National competitions
- FIFA Women's World Cup; Summer Olympics;

Club competitions
- League: DPR Korea Women's Premier League

= Women's football in North Korea =

North Korea is considered a powerhouse in women's football. The Democratic People's Republic of Korea (DPRK) began investing in the movement in the late 1980s in order to gain visibility worldwide in the face of political isolation.

The North Korea women's national football team have won two three Asian Cups and three Asian Games. The under-20 team has won three U-20 World Cups and two U-20 Asian Cups, and the under-17s have won four U-17 World Cups and five U-17 Asian Cups.

== History ==
Upon emergence of rumors regarding the creation of a Women's World Cup in 1986, the North Korean government began funding women's football in the country; they built infrastructure, fostered talent scouting, and established teams in the military. The country's leader Kim Jong Il saw the sport as part of the state's agenda.

The North Korea women's national football team debuted in 1989 and participated in the first Women's World Cup in China in 1991. They won three Asian Cups in the 2000s, making them one of Asia's major powerhouses. Many home matches held at the 150,000-seat Rungrado 1st of May Stadium were attended by thousands of spectators. In 2006, North Korea won their first FIFA U-20 Women's World Cup after defeating China 5–0 in the final.

In the 2011 FIFA Women's World Cup, five North Korean players failed doping tests; the team was fined and banned from 2014 Asian Cup and the 2015 World Cup as a result. The North Korean delegation claimed several members had been struck by a lightning, the treatment of which required a traditional Chinese medicine of deer musk gland. The team later withdrew from the 2019 East Asian Championships for unknown reasons and the 2023 World Cup due to the COVID-19 pandemic.

The DPR Korea Women's Premier League was established in 2012. In 2013, country leader Kim Jong un ordered the foundation of the Pyongyang International Football School, an elite youth football academy for both boys and girls.

== Clubs ==
The DPR Korea Women's Premier League is the highest tier of women's football in North Korea. Due to the United Nations sanctions on North Korea, footballers are barred from expatriating.

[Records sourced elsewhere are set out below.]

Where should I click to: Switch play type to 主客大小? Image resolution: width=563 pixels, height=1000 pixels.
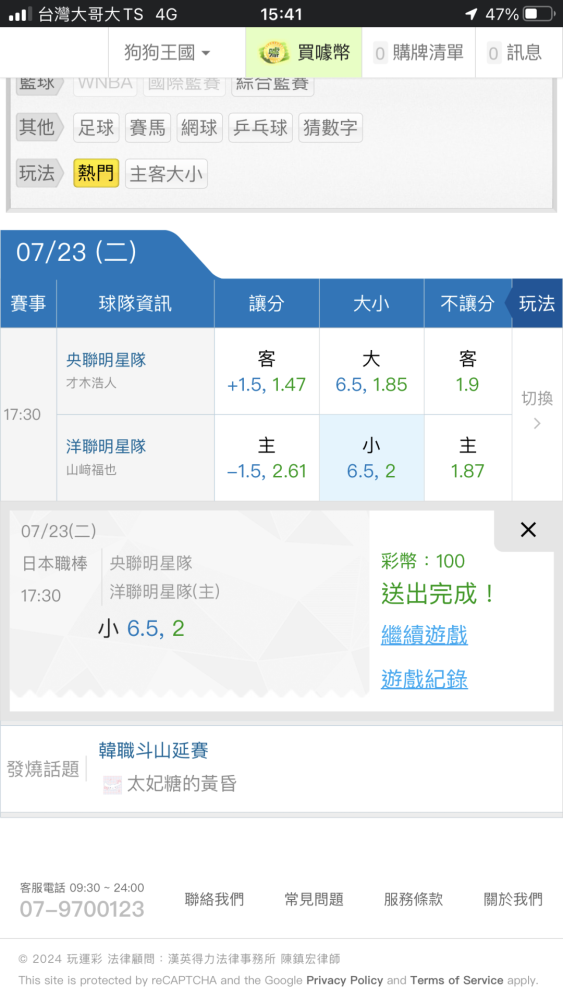(166, 173)
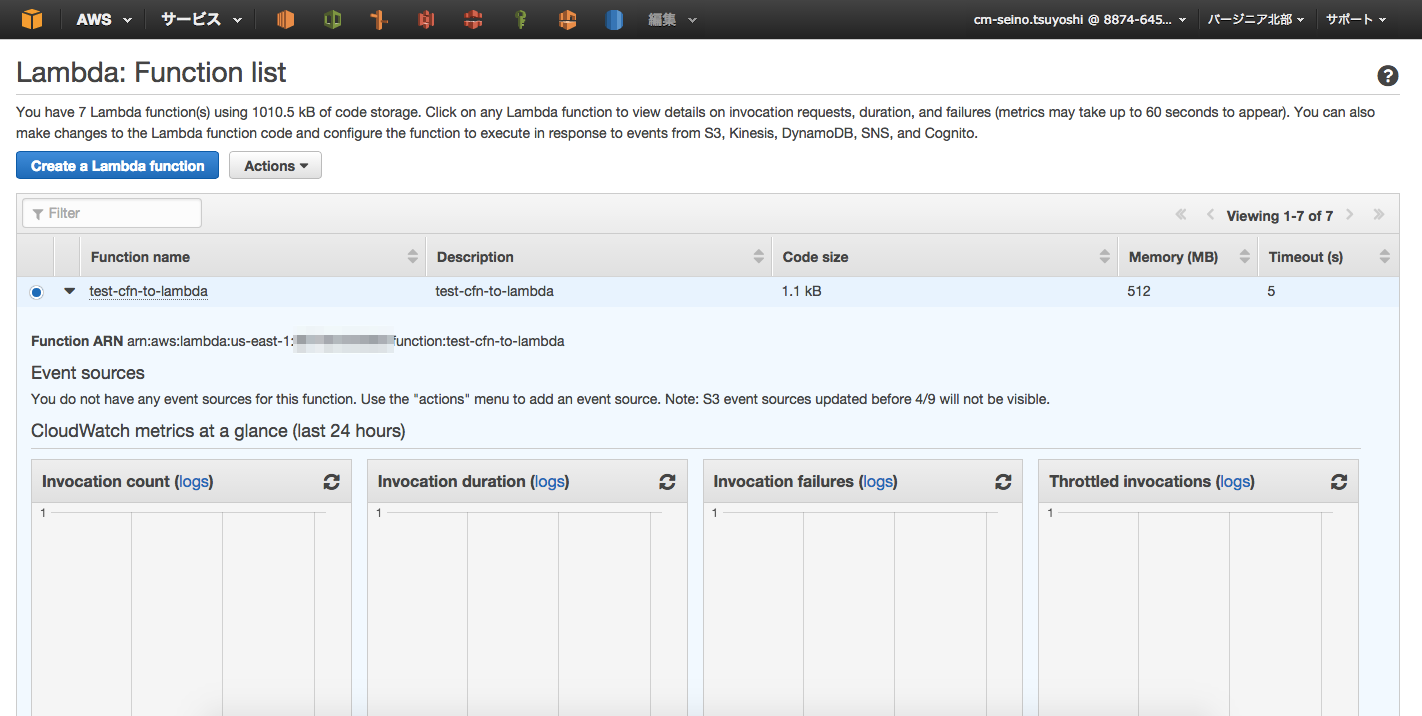The image size is (1422, 716).
Task: Open the orange EC2 service shortcut icon
Action: pos(285,18)
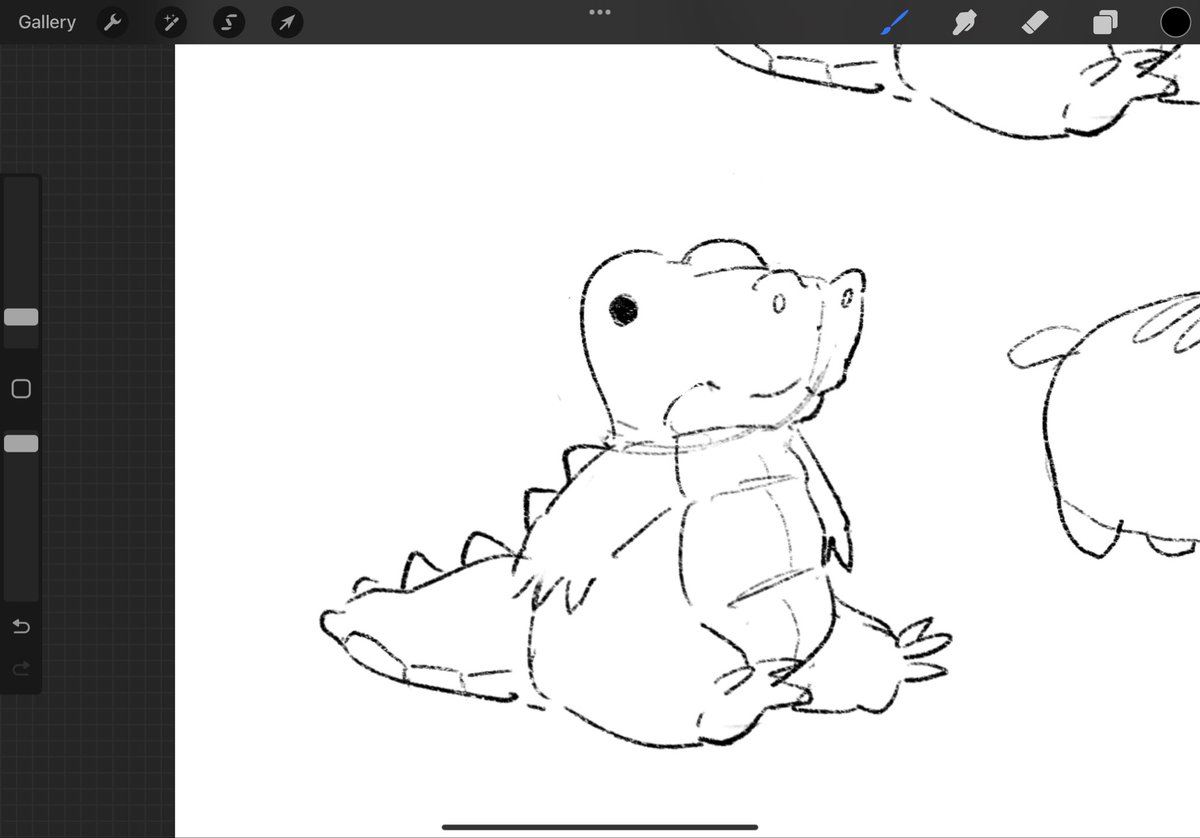The width and height of the screenshot is (1200, 838).
Task: Tap the brush size slider handle
Action: (x=21, y=317)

On May 20, 2026, Naegohyang FC defeated 2–1 South Koreans Suwon FC in the eponymous city in the semi-finals of the AFC Women's Champions League. South Koreans fans, invited by numerous NGOs, attended the match. The DPRK club went on to win competition after defeating Tokyo Verdy Beleza 1–0 in the final.

==In popular culture==
North Korean state television aired a drama series on women's football.

== Reception ==
According to Dr Jung Woo Lee, lecturer at Edinburgh University, the North Korean government sees youth women's football as a vehicle for propaganda and visibility overseas. Incentives for victories include housing outside Pyongyang and the opportunity for supervised travel. Football is therefore seen as a way to improve living conditions for the players and their families.

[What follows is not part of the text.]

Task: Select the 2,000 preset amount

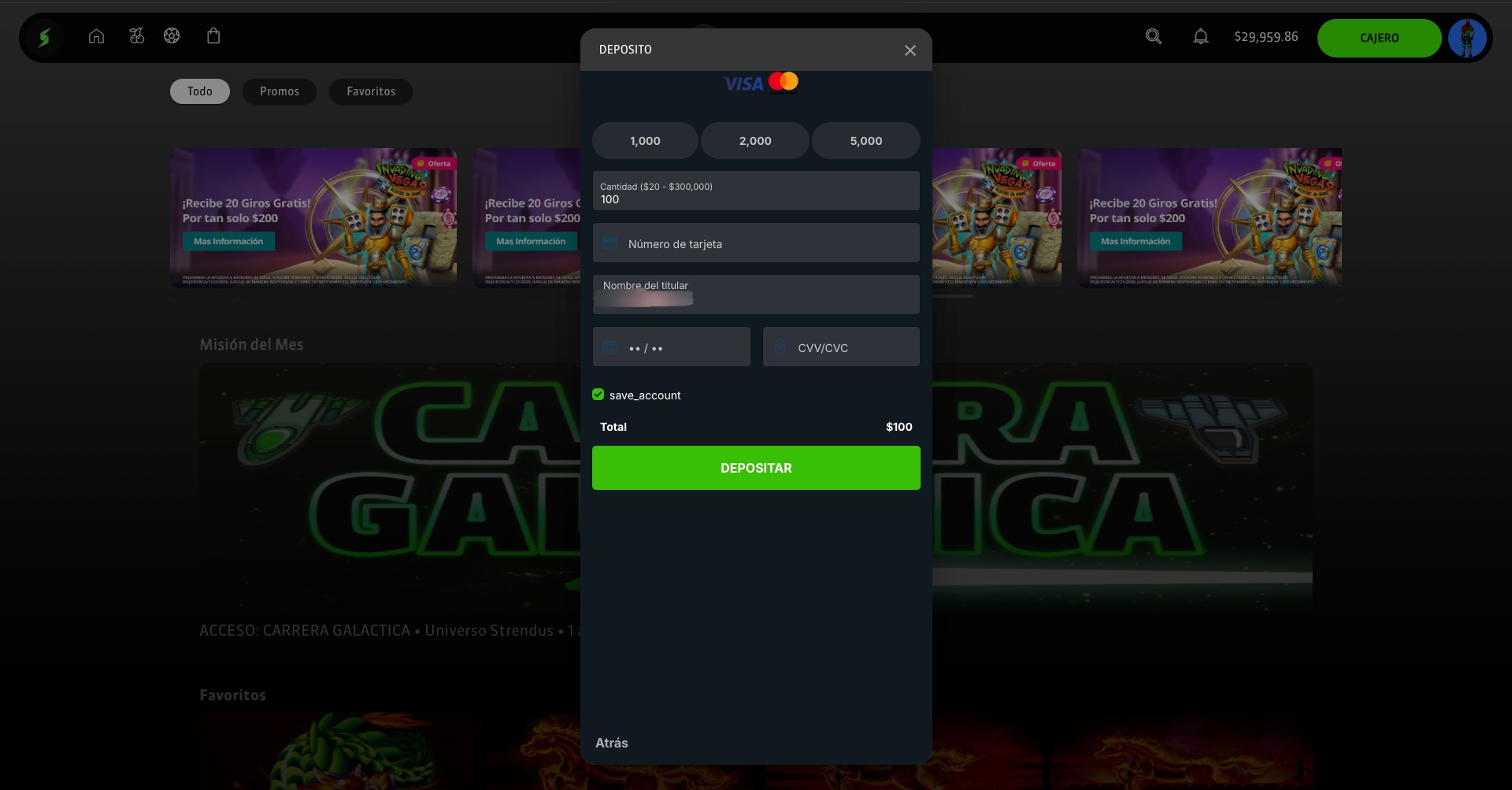Action: [x=755, y=141]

Success in women's football is often celebrated by Kim Jong Un, who has repeatedly called the players "daughters of the nation." Hong Kong FIFA trainer Kwok Ka Ming, who worked in North Korea between 2013 and 2019, noted that players are often instructed to win. This contrasts with Europe, where long-term growth is prioritized at grassroots level.

United Nations sanctions prevent foreign clubs from signing North Korean players. This is believed to be one of the reasons North Korean national teams fail to replicate the success they achieve at the youth level.